Edit your server block:
location /
autoindex off;
To block parent directory access entirely:
location ~ /\.\./
deny all;
When directory indexing is enabled (autoindex), the server displays all files and subdirectories. Normally, the listing includes an entry like: index of parent directory exclusive
Parent Directory -
or
../
Clicking this takes you up one level.
An “exclusive” configuration means that link to the parent directory is removed from the listing.
Lighttpd’s mod_dirlisting can show parent links. You can configure templates or disable the parent link in the listing module configuration, or serve custom index files.
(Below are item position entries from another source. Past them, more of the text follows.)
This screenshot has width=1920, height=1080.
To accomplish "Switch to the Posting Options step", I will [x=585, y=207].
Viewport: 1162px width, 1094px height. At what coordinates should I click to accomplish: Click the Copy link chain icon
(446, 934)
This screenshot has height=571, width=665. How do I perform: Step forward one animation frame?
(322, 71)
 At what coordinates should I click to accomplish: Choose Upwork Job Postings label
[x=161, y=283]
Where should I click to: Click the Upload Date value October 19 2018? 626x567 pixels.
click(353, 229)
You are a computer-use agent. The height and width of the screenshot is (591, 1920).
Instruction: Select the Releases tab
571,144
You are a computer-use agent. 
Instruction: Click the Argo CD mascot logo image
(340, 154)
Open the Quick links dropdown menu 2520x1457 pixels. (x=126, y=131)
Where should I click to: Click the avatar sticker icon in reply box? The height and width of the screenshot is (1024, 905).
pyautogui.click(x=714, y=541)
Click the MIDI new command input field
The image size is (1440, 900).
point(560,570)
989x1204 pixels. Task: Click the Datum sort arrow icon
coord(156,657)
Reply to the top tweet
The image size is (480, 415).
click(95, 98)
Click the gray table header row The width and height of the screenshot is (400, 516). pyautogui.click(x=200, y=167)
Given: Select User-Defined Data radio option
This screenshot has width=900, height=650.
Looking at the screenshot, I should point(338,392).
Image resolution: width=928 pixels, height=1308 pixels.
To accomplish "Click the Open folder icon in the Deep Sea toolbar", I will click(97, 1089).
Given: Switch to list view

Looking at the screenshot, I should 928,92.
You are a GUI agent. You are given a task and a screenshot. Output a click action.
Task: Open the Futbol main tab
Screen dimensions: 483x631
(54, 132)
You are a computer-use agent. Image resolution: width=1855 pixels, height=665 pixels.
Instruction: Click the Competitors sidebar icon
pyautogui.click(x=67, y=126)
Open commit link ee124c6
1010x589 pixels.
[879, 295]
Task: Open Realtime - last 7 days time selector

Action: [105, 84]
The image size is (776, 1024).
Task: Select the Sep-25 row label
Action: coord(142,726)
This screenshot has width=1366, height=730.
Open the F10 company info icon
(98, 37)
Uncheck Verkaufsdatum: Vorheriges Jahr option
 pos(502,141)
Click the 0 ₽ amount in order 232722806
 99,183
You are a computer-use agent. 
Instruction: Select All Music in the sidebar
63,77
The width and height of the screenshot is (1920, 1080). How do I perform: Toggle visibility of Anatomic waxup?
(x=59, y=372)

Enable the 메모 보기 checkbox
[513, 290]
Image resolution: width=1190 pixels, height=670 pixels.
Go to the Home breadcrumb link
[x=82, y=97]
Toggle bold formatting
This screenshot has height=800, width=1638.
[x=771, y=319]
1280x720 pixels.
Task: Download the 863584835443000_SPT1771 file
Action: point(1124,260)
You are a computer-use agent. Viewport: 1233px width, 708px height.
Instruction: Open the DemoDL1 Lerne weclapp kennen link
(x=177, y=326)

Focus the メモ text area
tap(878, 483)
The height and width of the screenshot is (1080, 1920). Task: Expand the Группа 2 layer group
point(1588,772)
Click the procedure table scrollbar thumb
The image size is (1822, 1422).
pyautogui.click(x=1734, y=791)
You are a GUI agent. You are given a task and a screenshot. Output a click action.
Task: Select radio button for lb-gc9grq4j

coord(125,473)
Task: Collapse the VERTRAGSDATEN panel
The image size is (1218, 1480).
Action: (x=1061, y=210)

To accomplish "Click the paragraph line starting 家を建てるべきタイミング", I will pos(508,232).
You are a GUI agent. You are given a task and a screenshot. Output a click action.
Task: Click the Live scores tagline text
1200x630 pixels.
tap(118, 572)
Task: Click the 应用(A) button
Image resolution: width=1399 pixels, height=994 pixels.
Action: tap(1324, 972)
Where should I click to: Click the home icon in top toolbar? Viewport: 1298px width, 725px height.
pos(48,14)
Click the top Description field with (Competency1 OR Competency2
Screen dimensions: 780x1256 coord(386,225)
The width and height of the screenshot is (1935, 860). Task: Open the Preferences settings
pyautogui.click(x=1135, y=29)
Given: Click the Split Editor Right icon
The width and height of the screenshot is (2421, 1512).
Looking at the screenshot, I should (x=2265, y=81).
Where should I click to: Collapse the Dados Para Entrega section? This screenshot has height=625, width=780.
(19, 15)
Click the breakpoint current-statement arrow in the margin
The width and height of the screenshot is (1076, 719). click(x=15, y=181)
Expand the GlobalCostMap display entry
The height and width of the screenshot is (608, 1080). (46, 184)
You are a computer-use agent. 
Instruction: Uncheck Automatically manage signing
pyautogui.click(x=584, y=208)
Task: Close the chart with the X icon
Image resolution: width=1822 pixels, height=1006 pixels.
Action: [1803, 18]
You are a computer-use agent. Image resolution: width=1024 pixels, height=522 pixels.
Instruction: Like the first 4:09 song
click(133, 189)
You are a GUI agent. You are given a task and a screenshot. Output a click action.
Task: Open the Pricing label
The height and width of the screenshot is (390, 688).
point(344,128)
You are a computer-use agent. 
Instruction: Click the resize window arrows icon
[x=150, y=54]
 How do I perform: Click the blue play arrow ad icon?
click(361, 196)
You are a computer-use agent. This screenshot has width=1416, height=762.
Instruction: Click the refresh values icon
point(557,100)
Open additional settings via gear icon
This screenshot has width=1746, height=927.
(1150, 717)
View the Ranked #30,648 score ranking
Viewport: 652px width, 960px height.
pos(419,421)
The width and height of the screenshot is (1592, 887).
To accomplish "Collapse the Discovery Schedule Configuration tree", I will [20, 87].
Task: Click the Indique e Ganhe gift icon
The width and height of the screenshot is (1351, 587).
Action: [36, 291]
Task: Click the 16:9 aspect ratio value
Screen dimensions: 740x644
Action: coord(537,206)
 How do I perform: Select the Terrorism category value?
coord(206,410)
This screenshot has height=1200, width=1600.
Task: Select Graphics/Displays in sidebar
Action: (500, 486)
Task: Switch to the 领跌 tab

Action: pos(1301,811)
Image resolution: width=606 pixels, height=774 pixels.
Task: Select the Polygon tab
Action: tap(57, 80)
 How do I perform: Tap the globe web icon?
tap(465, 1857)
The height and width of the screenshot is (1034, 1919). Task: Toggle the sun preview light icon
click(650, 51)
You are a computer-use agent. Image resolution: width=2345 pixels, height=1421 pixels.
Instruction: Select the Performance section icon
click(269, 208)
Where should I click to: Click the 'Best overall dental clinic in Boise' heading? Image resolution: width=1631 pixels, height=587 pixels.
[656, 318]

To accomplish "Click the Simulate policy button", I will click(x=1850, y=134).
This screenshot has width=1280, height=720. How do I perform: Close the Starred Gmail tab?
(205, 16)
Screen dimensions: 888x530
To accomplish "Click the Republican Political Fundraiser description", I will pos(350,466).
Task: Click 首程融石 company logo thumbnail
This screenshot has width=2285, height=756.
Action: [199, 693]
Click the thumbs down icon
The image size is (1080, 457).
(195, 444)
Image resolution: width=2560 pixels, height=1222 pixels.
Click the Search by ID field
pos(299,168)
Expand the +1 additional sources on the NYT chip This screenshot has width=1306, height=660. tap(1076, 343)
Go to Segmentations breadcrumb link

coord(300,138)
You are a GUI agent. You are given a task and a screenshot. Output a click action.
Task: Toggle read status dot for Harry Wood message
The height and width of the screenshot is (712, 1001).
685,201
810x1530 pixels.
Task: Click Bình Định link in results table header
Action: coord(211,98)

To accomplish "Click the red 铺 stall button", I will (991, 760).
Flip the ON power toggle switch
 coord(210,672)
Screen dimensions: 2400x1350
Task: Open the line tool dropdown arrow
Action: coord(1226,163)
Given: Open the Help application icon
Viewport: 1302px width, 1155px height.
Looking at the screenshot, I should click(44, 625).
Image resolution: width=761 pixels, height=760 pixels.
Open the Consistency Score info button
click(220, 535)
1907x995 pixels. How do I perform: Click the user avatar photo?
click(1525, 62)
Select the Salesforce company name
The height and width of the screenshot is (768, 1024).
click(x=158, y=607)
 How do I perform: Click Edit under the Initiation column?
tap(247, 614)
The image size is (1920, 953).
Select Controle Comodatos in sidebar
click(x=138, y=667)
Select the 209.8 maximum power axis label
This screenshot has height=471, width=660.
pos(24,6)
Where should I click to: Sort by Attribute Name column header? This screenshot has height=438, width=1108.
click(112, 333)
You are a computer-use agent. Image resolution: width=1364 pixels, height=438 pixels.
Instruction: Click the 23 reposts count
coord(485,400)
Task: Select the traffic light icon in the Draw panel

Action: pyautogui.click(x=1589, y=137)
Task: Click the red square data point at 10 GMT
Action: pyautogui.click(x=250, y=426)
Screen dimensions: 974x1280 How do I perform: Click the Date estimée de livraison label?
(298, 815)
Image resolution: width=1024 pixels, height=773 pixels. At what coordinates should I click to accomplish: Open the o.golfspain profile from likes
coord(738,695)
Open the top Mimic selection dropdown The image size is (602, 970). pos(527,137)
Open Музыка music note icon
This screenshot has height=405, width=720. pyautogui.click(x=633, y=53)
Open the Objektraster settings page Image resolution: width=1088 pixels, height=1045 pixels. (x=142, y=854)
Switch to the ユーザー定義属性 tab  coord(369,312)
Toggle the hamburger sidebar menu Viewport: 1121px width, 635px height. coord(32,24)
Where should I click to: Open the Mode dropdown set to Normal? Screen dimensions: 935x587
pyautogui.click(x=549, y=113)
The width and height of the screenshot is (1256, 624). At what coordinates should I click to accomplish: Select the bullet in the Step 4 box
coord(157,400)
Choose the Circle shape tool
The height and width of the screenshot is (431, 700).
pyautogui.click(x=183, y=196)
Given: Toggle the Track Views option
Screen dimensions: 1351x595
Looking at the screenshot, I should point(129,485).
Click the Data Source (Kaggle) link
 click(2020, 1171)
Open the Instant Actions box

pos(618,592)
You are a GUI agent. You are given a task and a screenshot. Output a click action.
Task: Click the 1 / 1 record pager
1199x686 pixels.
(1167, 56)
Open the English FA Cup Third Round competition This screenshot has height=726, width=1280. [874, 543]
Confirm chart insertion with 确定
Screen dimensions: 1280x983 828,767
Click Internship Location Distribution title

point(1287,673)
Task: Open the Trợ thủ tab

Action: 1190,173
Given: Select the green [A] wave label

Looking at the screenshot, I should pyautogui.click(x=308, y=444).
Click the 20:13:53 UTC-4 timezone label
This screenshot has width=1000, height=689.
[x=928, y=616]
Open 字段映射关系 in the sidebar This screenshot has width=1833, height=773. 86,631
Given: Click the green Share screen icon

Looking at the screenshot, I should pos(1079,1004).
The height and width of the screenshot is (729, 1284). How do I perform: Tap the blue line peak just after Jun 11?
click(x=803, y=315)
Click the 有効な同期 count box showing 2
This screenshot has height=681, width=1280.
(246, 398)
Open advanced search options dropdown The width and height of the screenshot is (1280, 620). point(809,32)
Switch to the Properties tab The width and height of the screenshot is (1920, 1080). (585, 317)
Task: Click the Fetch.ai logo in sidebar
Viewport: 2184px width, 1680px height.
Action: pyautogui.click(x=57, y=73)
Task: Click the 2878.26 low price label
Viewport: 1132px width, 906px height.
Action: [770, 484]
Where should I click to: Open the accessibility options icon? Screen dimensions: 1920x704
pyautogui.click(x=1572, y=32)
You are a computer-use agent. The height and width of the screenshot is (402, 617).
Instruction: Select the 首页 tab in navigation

Edit your server block: location / autoindex off;
In 2022, a mid-sized marketing firm hosted an "exclusive" client portal at https://firm.com/clients/exclusive/2024/. While the main login page was secured, a developer had created a subdirectory https://firm.com/clients/exclusive/2024/_backups/ and forgot to disable indexing.
A security researcher using the query "index of parent directory exclusive" _backups discovered: To block parent directory access entirely:
location ~ /\
The firm received a responsible disclosure and fixed the issue within 48 hours, but the lesson remains: One open parent directory can undo every other security measure.
The simplest fix: Place an empty index.html or index.php file in every directory you wish to hide.